* **Set problem**:
Reproduce the following lines word for word.

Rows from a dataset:
--- Start ---
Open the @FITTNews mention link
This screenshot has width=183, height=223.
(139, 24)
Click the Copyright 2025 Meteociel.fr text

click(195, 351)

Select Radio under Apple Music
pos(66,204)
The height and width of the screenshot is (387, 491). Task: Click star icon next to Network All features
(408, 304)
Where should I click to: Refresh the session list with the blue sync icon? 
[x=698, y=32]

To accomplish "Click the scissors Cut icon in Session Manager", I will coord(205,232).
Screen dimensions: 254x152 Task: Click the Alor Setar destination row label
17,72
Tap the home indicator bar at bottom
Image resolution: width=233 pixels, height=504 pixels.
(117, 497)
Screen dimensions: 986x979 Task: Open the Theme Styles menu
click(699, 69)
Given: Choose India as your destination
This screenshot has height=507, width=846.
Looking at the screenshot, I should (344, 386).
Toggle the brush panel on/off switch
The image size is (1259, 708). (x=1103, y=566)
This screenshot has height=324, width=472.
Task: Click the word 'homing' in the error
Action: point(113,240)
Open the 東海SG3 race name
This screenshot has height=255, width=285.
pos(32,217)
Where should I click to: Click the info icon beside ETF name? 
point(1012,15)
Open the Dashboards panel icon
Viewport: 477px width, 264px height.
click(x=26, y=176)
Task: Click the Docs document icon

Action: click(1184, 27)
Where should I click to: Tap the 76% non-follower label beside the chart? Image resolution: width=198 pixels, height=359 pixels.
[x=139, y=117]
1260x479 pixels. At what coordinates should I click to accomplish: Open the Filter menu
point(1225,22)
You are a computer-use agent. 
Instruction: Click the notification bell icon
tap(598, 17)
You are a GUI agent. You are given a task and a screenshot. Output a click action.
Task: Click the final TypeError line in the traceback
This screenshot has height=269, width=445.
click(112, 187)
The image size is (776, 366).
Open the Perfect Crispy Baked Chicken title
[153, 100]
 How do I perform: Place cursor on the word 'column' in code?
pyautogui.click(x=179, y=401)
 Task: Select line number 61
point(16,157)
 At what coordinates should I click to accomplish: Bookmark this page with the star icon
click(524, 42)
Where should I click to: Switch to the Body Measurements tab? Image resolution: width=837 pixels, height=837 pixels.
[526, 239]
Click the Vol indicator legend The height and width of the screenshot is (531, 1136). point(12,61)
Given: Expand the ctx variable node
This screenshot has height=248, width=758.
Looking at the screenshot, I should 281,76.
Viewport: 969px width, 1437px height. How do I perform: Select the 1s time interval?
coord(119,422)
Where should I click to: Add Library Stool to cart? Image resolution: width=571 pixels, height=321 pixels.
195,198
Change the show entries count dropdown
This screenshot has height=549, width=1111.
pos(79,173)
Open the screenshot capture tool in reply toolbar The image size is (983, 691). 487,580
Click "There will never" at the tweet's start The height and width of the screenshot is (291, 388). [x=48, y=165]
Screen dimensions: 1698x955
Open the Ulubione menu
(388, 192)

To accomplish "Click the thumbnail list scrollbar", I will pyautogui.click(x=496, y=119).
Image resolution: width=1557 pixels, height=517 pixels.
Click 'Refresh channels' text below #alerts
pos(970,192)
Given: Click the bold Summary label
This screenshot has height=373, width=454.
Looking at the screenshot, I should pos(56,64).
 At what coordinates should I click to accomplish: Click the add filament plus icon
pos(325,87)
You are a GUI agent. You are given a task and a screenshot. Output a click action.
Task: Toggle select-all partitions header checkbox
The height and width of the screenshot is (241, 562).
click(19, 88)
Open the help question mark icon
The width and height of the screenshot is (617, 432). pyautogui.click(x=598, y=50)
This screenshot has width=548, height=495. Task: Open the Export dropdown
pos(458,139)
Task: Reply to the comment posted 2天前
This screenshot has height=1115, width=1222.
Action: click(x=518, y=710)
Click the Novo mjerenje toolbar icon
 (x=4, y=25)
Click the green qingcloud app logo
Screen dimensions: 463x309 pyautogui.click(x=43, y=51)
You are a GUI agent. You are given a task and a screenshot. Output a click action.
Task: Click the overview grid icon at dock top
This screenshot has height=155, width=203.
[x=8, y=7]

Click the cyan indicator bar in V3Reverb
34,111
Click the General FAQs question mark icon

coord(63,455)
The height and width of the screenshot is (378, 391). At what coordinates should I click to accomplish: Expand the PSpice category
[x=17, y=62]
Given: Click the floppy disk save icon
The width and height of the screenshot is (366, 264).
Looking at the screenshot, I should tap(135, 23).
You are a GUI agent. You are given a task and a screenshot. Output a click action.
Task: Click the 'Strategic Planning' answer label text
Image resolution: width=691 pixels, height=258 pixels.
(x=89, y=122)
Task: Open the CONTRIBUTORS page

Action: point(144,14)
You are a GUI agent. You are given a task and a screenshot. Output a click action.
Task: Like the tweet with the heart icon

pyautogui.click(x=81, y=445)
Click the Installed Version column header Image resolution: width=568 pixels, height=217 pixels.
--- End ---
* **Solution for this problem**:
Open the @FITTNews mention link
This screenshot has width=183, height=223.
(139, 24)
Click the Copyright 2025 Meteociel.fr text

click(195, 351)

Select Radio under Apple Music
pos(66,204)
The height and width of the screenshot is (387, 491). Task: Click star icon next to Network All features
(408, 304)
Where should I click to: Refresh the session list with the blue sync icon? 
[x=698, y=32]

To accomplish "Click the scissors Cut icon in Session Manager", I will coord(205,232).
Screen dimensions: 254x152 Task: Click the Alor Setar destination row label
17,72
Tap the home indicator bar at bottom
Image resolution: width=233 pixels, height=504 pixels.
(117, 497)
Screen dimensions: 986x979 Task: Open the Theme Styles menu
click(699, 69)
Given: Choose India as your destination
This screenshot has height=507, width=846.
Looking at the screenshot, I should (344, 386).
Toggle the brush panel on/off switch
The image size is (1259, 708). (x=1103, y=566)
This screenshot has height=324, width=472.
Task: Click the word 'homing' in the error
Action: point(113,240)
Open the 東海SG3 race name
This screenshot has height=255, width=285.
pos(32,217)
Where should I click to: Click the info icon beside ETF name? 
point(1012,15)
Open the Dashboards panel icon
Viewport: 477px width, 264px height.
click(x=26, y=176)
Task: Click the Docs document icon

Action: click(1184, 27)
Where should I click to: Tap the 76% non-follower label beside the chart? Image resolution: width=198 pixels, height=359 pixels.
[x=139, y=117]
1260x479 pixels. At what coordinates should I click to accomplish: Open the Filter menu
point(1225,22)
You are a computer-use agent. 
Instruction: Click the notification bell icon
tap(598, 17)
You are a GUI agent. You are given a task and a screenshot. Output a click action.
Task: Click the final TypeError line in the traceback
This screenshot has height=269, width=445.
click(112, 187)
The image size is (776, 366).
Open the Perfect Crispy Baked Chicken title
[153, 100]
 How do I perform: Place cursor on the word 'column' in code?
pyautogui.click(x=179, y=401)
 Task: Select line number 61
point(16,157)
 At what coordinates should I click to accomplish: Bookmark this page with the star icon
click(524, 42)
Where should I click to: Switch to the Body Measurements tab? Image resolution: width=837 pixels, height=837 pixels.
[526, 239]
Click the Vol indicator legend The height and width of the screenshot is (531, 1136). point(12,61)
Given: Expand the ctx variable node
This screenshot has height=248, width=758.
Looking at the screenshot, I should 281,76.
Viewport: 969px width, 1437px height. How do I perform: Select the 1s time interval?
coord(119,422)
Where should I click to: Add Library Stool to cart? Image resolution: width=571 pixels, height=321 pixels.
195,198
Change the show entries count dropdown
This screenshot has height=549, width=1111.
pos(79,173)
Open the screenshot capture tool in reply toolbar The image size is (983, 691). 487,580
Click "There will never" at the tweet's start The height and width of the screenshot is (291, 388). [x=48, y=165]
Screen dimensions: 1698x955
Open the Ulubione menu
(388, 192)

To accomplish "Click the thumbnail list scrollbar", I will pyautogui.click(x=496, y=119).
Image resolution: width=1557 pixels, height=517 pixels.
Click 'Refresh channels' text below #alerts
pos(970,192)
Given: Click the bold Summary label
This screenshot has height=373, width=454.
Looking at the screenshot, I should pos(56,64).
 At what coordinates should I click to accomplish: Click the add filament plus icon
pos(325,87)
You are a GUI agent. You are given a task and a screenshot. Output a click action.
Task: Toggle select-all partitions header checkbox
The height and width of the screenshot is (241, 562).
click(19, 88)
Open the help question mark icon
The width and height of the screenshot is (617, 432). pyautogui.click(x=598, y=50)
This screenshot has width=548, height=495. Task: Open the Export dropdown
pos(458,139)
Task: Reply to the comment posted 2天前
This screenshot has height=1115, width=1222.
Action: click(x=518, y=710)
Click the Novo mjerenje toolbar icon
 (x=4, y=25)
Click the green qingcloud app logo
Screen dimensions: 463x309 pyautogui.click(x=43, y=51)
You are a GUI agent. You are given a task and a screenshot. Output a click action.
Task: Click the overview grid icon at dock top
This screenshot has height=155, width=203.
[x=8, y=7]

Click the cyan indicator bar in V3Reverb
34,111
Click the General FAQs question mark icon

coord(63,455)
The height and width of the screenshot is (378, 391). At what coordinates should I click to accomplish: Expand the PSpice category
[x=17, y=62]
Given: Click the floppy disk save icon
The width and height of the screenshot is (366, 264).
Looking at the screenshot, I should tap(135, 23).
You are a GUI agent. You are given a task and a screenshot. Output a click action.
Task: Click the 'Strategic Planning' answer label text
Image resolution: width=691 pixels, height=258 pixels.
(x=89, y=122)
Task: Open the CONTRIBUTORS page

Action: point(144,14)
You are a GUI agent. You are given a task and a screenshot. Output a click action.
Task: Like the tweet with the heart icon

pyautogui.click(x=81, y=445)
Click the Installed Version column header Image resolution: width=568 pixels, height=217 pixels.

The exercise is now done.